Andy Thompson

Personal information
- Full name: Andrew Richard Thompson
- Date of birth: 9 November 1967 (age 58)
- Place of birth: Featherstone, Staffordshire
- Height: 5 ft 5 in (1.65 m)
- Position: Full back

Senior career*
- Years: Team / Apps / (Gls)
- 1985–1986: West Bromwich Albion / 24 / (1)
- 1986–1997: Wolverhampton Wanderers / 376 / (43)
- 1997–2000: Tranmere Rovers / 95 / (4)
- 2000–2002: Cardiff City / 7 / (0)
- 2002: → Shrewsbury Town (loan) / 14 / (0)
- 2002–2003: Shrewsbury Town / 16 / (0)
- 2003: Hednesford Town / 1 / (0)
- Total:  / 533 / (48)

= Andy Thompson (footballer, born 1967) =

English footballer

Andrew Richard Thompson (born 9 November 1967 in Featherstone, Staffordshire) is an English former footballer, most associated with Wolverhampton Wanderers.

He was inducted into the Wolverhampton Wanderers Hall of Fame in 2017.

==Career==
Thompson began his career as a midfielder with West Bromwich Albion, where he made his debut in the Full Members Cup in November 1985. He scored in the penalty shoot-out, although Albion lost to Chelsea, who went on to win the competition.

Thompson moved to rivals Wolverhampton Wanderers with Steve Bull in November 1986 for a combined fee of £60,000 and made the transition to full-back. 'Thommo' became a fans favourite at Molineux, known for his speed and penalty taking. He was an integral part of the team that won back-to-back promotions to the (old) Second Division in the late 1980s (also lifting the Associate Members' Cup). He remained a vital player in the team as they twice failed in the play-offs, as they tried to break into the Premier League during the 1990s. He eventually left the club in 1997 to join Tranmere Rovers, after making a total of 451 appearances for the Midlanders.

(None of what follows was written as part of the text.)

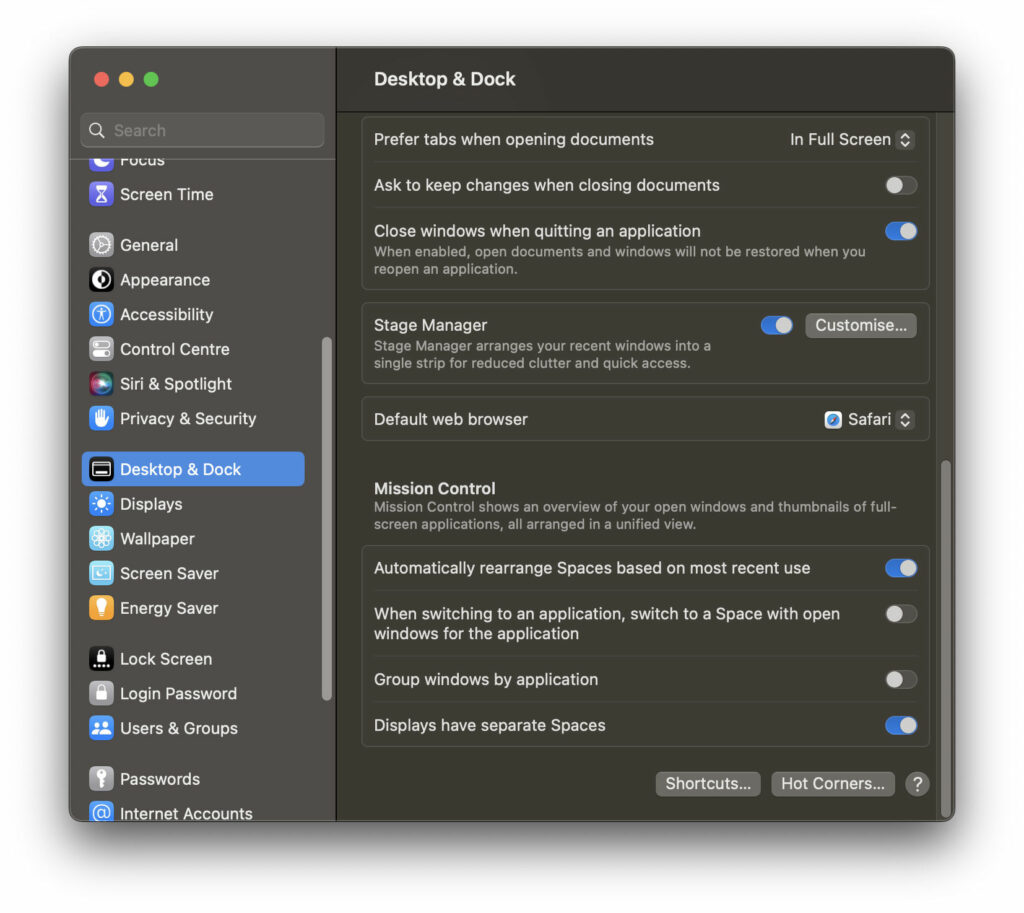This screenshot has height=913, width=1024.
Task: Change the Prefer tabs dropdown setting
Action: (851, 140)
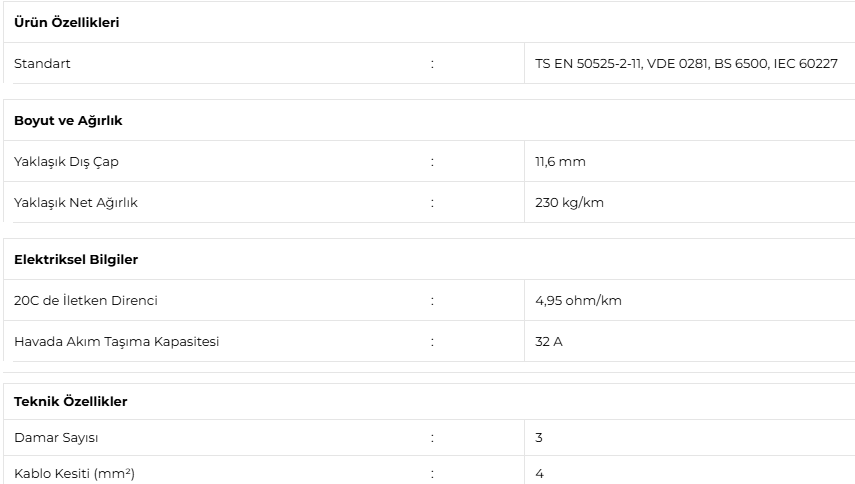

He played three seasons in the second flight at Prenton Park, helping the club to the League Cup final in 2000 (although he was an unused substitute at Wembley) before being released in May 2000, and subsequently joining Cardiff City on a free transfer. His time in Wales was injury-ravaged, as he tore his stomach muscles in only his second game, and damaged his ankle ligaments in his comeback game.

These setbacks and the arrival of Alan Cork as manager, saw Thompson being loaned out to League Two Shrewsbury Town in January 2002. He made the move permanent in the close season, but his only full season with the club saw them lose their league state for the first time, during another injury plagued season for the defender. After being released, he moved to non-league Hednesford Town but managed only one appearance before injury forced him to retire in 2003.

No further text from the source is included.